◆ Available data
____
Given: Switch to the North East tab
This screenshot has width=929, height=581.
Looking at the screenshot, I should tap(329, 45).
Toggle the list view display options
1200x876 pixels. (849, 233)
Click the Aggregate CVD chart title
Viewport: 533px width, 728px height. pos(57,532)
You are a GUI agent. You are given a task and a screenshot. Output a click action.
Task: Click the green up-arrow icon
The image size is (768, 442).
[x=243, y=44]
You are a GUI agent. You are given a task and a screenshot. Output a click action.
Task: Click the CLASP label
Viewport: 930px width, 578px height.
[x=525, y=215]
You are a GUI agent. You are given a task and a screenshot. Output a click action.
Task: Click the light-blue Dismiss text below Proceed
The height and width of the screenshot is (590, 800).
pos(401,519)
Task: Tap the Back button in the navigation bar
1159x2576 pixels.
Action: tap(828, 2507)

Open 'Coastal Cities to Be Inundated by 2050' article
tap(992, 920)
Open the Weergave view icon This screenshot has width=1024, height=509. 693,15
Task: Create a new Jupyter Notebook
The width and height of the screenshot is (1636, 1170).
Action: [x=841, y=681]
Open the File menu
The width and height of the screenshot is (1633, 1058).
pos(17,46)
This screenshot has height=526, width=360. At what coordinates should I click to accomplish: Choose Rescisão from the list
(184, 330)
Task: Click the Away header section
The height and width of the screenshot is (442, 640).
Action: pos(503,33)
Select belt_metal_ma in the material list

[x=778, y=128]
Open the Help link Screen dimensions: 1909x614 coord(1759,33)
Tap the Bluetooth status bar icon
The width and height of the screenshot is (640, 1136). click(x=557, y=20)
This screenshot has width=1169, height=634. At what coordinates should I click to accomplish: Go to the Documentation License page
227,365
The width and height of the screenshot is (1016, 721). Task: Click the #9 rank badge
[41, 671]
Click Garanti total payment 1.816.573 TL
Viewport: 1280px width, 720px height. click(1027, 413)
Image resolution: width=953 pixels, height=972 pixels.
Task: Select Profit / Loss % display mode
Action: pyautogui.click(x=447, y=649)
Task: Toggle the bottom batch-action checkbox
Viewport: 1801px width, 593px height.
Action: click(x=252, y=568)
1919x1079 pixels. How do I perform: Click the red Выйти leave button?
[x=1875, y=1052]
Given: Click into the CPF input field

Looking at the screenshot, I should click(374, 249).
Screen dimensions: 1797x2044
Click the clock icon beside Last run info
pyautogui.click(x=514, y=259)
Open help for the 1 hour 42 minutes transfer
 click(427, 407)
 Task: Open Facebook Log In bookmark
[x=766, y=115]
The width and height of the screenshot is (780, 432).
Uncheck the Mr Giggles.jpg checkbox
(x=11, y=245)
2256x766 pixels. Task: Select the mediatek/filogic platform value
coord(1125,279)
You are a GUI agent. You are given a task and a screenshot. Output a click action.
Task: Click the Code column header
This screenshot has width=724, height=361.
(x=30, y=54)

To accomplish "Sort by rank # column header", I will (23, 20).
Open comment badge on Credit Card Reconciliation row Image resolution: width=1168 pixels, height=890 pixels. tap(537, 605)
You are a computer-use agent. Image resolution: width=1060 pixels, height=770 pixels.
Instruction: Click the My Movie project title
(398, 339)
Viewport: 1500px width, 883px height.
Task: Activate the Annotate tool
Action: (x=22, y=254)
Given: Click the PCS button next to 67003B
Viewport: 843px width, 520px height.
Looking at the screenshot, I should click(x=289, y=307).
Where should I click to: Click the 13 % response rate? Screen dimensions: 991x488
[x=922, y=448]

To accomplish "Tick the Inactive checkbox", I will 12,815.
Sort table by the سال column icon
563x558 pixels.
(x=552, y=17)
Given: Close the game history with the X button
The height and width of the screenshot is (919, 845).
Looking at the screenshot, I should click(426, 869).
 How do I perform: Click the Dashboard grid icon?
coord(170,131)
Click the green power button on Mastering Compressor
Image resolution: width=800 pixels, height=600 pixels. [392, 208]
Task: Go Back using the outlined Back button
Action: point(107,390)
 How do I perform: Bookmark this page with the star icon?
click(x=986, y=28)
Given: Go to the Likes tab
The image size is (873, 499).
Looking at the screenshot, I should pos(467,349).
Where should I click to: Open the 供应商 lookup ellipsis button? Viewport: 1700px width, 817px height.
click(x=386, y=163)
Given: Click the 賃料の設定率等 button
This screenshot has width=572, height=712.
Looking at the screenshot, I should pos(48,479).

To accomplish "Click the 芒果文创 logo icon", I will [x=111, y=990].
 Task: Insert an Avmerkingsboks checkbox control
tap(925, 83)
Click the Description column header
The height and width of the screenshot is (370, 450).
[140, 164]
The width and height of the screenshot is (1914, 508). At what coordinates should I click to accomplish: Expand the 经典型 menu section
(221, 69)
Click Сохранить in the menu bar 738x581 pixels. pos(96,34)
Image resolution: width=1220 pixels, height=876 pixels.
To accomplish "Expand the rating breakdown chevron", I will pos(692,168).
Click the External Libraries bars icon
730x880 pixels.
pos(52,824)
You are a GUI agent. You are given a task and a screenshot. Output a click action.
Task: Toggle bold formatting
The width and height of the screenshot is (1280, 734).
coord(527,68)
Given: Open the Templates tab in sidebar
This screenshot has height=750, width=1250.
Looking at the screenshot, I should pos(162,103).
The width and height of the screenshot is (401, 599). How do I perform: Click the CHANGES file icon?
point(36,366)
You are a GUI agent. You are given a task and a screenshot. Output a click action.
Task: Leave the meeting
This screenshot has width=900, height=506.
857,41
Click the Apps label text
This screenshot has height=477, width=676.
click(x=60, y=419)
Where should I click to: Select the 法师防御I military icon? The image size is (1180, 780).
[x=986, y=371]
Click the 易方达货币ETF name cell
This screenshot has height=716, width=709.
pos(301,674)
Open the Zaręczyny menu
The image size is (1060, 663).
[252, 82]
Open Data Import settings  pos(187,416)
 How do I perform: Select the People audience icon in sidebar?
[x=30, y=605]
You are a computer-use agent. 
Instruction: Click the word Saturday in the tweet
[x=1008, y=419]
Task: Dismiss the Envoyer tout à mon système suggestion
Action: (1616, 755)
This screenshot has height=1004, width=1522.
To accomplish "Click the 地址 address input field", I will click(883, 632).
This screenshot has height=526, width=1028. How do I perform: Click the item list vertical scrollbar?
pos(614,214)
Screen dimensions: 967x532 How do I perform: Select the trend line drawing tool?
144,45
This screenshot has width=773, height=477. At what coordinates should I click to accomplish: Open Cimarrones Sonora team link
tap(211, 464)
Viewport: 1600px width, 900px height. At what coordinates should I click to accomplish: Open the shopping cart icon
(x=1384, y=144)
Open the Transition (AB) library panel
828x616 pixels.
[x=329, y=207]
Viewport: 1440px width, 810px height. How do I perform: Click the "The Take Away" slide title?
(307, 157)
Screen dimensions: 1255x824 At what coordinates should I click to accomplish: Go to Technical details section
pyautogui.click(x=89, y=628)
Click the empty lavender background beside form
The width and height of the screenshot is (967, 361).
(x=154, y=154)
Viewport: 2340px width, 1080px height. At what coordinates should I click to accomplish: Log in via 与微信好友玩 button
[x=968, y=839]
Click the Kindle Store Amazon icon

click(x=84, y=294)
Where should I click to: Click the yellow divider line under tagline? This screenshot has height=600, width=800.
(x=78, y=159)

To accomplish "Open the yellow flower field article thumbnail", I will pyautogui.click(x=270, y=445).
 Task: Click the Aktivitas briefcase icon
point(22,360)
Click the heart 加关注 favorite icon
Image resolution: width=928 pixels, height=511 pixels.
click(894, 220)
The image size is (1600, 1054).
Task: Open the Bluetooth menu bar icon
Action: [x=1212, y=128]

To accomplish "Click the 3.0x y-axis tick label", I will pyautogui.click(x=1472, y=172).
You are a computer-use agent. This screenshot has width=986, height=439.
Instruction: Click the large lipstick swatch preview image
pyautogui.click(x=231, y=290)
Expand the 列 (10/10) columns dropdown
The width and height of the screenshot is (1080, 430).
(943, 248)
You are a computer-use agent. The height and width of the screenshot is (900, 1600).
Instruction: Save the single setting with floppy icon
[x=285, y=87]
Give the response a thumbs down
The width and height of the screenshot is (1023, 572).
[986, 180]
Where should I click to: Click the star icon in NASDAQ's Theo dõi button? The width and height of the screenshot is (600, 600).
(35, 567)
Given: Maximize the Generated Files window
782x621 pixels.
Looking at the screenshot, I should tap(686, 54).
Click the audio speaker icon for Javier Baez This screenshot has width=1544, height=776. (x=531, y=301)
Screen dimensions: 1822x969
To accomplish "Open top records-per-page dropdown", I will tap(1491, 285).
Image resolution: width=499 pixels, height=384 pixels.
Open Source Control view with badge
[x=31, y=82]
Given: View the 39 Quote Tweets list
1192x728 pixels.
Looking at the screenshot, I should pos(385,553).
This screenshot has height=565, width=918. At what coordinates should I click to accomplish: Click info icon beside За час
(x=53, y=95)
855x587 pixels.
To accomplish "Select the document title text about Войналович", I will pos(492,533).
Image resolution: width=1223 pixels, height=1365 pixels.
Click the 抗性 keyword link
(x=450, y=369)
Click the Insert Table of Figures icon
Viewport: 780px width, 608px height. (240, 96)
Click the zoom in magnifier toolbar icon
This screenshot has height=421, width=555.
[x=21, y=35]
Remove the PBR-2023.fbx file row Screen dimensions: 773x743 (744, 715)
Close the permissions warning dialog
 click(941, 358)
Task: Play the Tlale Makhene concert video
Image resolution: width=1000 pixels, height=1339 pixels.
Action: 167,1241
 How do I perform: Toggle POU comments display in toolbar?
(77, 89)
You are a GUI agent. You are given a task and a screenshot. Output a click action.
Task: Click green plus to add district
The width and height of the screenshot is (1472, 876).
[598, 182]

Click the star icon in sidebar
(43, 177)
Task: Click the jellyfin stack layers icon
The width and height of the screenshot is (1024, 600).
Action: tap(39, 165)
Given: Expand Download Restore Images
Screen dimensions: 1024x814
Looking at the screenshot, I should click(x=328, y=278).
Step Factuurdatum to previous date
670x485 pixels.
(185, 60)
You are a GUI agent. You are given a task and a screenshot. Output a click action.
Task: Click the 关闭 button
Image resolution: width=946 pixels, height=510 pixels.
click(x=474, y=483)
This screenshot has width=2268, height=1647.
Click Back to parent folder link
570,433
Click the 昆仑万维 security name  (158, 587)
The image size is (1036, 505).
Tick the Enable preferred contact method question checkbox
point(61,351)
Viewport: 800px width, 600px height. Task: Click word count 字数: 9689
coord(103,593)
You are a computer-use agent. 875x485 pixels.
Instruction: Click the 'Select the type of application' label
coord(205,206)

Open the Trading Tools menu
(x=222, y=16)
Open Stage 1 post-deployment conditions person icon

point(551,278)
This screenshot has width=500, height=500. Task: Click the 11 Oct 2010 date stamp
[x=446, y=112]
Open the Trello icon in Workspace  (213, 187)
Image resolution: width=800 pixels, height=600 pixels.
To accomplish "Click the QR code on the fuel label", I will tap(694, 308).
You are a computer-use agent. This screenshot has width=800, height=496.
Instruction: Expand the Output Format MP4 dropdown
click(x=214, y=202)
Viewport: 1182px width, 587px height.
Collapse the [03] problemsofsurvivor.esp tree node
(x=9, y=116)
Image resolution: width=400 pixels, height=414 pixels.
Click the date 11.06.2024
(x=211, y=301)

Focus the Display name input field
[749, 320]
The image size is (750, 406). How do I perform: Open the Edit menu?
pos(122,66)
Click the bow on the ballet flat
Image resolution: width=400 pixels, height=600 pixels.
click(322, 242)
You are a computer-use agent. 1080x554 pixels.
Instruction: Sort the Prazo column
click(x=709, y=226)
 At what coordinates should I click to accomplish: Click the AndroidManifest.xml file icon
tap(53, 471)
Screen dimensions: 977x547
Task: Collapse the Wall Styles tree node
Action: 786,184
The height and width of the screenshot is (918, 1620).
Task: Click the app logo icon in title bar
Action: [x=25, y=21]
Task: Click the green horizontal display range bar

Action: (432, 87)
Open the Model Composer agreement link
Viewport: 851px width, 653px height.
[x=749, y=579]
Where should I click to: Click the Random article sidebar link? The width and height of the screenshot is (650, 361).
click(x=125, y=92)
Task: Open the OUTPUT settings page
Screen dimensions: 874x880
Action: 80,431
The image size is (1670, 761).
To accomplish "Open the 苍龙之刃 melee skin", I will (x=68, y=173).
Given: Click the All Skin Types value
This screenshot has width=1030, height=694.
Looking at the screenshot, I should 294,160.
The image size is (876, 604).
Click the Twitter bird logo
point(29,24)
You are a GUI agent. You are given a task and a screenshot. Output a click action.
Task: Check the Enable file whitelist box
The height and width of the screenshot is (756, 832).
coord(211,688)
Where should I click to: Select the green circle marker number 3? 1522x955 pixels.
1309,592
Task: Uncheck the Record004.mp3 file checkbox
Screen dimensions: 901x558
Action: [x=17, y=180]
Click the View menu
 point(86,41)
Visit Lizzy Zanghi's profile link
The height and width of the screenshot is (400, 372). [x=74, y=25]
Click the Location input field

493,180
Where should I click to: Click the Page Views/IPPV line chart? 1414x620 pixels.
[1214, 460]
____
◆ Required work
Search the entries for the word "settings", then gather every line that has it.

◆ Your response
Open Data Import settings  pos(187,416)
Task: Open the OUTPUT settings page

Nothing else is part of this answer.